FSHB −211 G>T Polymorphism as Predictor for TESE Success in Patients With Unexplained Azoospermia

2019 
CONTEXT: Testicular sperm extraction (TESE) followed by assisted reproductive techniques often remains the only therapeutic option for men with azoospermia due to spermatogenic failure. Reproductive parameters, such as gonadotropin levels and testicular volume or histopathology, contribute to the prediction of sperm retrieval rate (SRR) in TESE. However, there is an eminent lack of noninvasive predictive factors for TESE outcome.
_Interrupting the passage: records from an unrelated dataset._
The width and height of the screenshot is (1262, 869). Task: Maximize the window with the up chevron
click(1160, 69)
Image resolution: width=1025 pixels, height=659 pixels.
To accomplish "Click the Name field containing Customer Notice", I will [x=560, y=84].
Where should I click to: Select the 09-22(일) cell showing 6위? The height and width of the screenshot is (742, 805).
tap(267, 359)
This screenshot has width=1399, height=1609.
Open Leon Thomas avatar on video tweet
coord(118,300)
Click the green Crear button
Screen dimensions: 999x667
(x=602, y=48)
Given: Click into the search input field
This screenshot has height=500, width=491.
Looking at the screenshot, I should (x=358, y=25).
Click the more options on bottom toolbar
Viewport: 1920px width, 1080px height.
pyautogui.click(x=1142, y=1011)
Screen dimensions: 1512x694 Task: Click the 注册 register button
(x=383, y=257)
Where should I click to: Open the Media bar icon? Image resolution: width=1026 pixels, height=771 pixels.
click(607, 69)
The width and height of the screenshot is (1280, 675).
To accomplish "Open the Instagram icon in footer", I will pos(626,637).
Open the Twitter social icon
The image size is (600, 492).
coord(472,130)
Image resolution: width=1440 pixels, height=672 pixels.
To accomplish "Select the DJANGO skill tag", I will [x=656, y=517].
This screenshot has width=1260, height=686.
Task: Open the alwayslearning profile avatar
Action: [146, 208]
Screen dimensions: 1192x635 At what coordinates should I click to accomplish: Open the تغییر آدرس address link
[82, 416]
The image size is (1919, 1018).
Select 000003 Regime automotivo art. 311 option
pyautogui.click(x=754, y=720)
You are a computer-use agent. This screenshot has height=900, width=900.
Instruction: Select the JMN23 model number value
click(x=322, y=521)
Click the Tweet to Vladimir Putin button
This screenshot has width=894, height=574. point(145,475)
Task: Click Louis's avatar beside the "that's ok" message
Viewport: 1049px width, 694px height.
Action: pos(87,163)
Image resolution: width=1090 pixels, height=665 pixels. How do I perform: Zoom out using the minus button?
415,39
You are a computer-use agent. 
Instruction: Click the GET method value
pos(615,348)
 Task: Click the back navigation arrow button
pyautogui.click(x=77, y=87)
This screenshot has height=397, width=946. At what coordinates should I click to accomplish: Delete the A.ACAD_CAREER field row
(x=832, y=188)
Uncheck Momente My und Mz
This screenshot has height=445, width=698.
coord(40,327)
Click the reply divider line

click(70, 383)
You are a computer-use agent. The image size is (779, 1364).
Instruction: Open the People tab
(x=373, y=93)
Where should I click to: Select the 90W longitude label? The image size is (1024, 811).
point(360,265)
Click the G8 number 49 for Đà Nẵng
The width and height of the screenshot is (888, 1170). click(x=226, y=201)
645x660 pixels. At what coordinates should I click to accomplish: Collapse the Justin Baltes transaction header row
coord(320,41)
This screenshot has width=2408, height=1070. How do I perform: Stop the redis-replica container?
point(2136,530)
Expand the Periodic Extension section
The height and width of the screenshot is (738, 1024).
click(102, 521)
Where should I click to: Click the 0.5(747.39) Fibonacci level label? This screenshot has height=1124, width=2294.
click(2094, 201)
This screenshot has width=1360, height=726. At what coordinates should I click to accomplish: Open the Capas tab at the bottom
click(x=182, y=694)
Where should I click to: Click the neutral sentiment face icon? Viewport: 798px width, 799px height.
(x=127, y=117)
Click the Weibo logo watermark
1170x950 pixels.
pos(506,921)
OBJECTIVE: To clarify the impact of three common genetic variants affecting FSH and its cognate receptor on testicular histopathology patterns and SRR in TESE. DESIGN: We evaluated the association of the single-nucleotide polymorphisms (SNP) FSHB -211G>T (rs10835638), FSHR -29G>A (rs1394205), and FSHR c.2039A>G (rs6166) with testicular histopathology and SRR in patients with azoospermia. SETTING: Tertiary referral center for andrology. PATIENTS OR OTHER PARTICIPANTS: Men (n = 1075) with azoospermia who underwent TESE (grouped by clinical pathologies). INTERVENTION(S): All participants underwent TESE. MAIN OUTCOME MEASURE(S): Testicular histopathology, SRR, and reproductive hormone levels. RESULTS: FSHB -211G>T was significantly associated with reduced chances of sperm retrieval in patients with unexplained azoospermia. Indicating an additional mechanism, the association of the SNP with SSR could not be solely attributed to decreased FSH levels. CONCLUSION: A common genetic factor was significantly associated with SRR in TESE. In perspective, a calculator or score including the noninvasive parameters FSH level, testicular volume, and FSHB haplotype should be considered to estimate the chances for sperm retrieval in men with azoospermia.